Data extracted from a collection:
..............................

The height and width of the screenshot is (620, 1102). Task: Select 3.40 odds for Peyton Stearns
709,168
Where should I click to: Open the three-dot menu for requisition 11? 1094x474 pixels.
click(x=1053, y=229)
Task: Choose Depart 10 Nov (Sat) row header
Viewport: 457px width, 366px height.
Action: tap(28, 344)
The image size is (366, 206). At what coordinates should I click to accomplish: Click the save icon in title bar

..............................

● Exercise aim: The records must be reproduced in full. Nothing should differ.

● Solution to this exercise:
The height and width of the screenshot is (620, 1102). Task: Select 3.40 odds for Peyton Stearns
709,168
Where should I click to: Open the three-dot menu for requisition 11? 1094x474 pixels.
click(x=1053, y=229)
Task: Choose Depart 10 Nov (Sat) row header
Viewport: 457px width, 366px height.
Action: tap(28, 344)
The image size is (366, 206). At what coordinates should I click to accomplish: Click the save icon in title bar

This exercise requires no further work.